You have stored the data as you intended, you just need to access it properly
for (i=0; i<4;i++)
{
for (j = 0; j < 4; j++) {
int* temp = tab[i];
printf("%d\t", temp[j]); // or try the next line...
printf("%d\t", *(temp + j)); // prints same value as above line
printf("%d\t", tab[i][j]; // the same value printed again
}
}
All of the above print the same value, it is just different ways of accessing that value using pointer arithmetic. Each element of tab is a int* the value of each is the address of your other defined int[] arrays at the start
Edit: In response to the comment of Jerome, you can achieve that by declaring 4 arrays
int tab1[4]={*t1,*t2,*t3,*t4};
int tab2[4]={*(t1+1),*(t2+1),*(t3+1),*(t4+1)};
int tab3[4]={*(t1+2),*(t2+2),*(t3+2),*(t4+2)};
int tab4[4]={*(t1+3),*(t2+3),*(t3+3),*(t4+3)};
Now tab1 contains the first elements of each array, tab2 the second elements, and so on.
Then you can use
int *tttt[4]={tab1,tab2,tab3,tab4};
for (i=0; i<4;i++) {
for (j = 0; j < 4; j++) {
printf("%d\t", tttt[i][j]);
}
}
to print what you wanted. If you declared another pointer array like you did at the start
int* tab[4] = {t1,t2,t3,t4};
then essentially in matrix terms, tttt is the transpose of tab

You store everything but you just don't show it. Try
for (i=0; i<4;i++)
{
for (j=0; j<4; j++)
printf("%d\t", *(tab[i]+j));
}

int* (*a[5])[5][5][5] declares an array of 5 pointers to a 3d array of pointers to ints
int* (*(*a[5])[5])[5][5][5] declares an array of 5 pointers to an array of 5 pointers to a 3d array of pointers to ints.
#include <stdio.h>
int main()
{
int t1[4]={0,1,2,3};
int t2[4]={4,5,6,7};
int t3[4]={8,9,10,11};
int t4[4]={12,13,14,15};
int (*tab[4])[4]={&t1,&t2,&t3,&t4};
int i,j,k,l;
for (i=0; i<4;i++)
{
printf("%d\t", (*tab[i])[1]);
}
return 0;
}
There's a difference between t2 and &t2. Though they have the same value their types are different. int [4] vs int (*)[4]. The compiler will throw a warning (clang) or error (gcc).
int a[4] is conceptually at compiler level a pointer to an array of 4 as well as being the array itself (&a == a).
int (*a)[4] is conceptually at compiler level a pointer to a pointer to an array of 4 as well as being a pointer to the array itself (a == *a) because it's pointing to an array type where the above is true.

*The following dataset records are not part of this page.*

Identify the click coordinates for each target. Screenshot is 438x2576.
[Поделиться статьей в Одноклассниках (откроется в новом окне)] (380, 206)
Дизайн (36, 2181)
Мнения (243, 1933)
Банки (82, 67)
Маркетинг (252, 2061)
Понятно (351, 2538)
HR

At runtime, if an int * and int (*a)[4] point to the same address, they are physically identical – it's just an address, the same address. The type only matters in how the compiler interprets and produces arithmetic operations with that address and the assembly it actually outputs based on the type. You can cast the address to any type you want in order to achieve the desired code output to manipulate data at the address it holds. An int a[4] type however is physically the array itself but you use it as if there is a pointer a to it in memory which is given the same address as the array itself. A pointer to int a[4] means 'a pointer to the address range a that is treated by the compiler as an array with int element width, where the compiler treats the start of the array as if it were a pointer to the array', and any operations on that type will be consistent in a derefernce chain i.e. you must at compiler level use (*a)[0] to access the first element if the type is a pointer to an array, but if you cast the same address to int * then you need to use a[0] to access the member.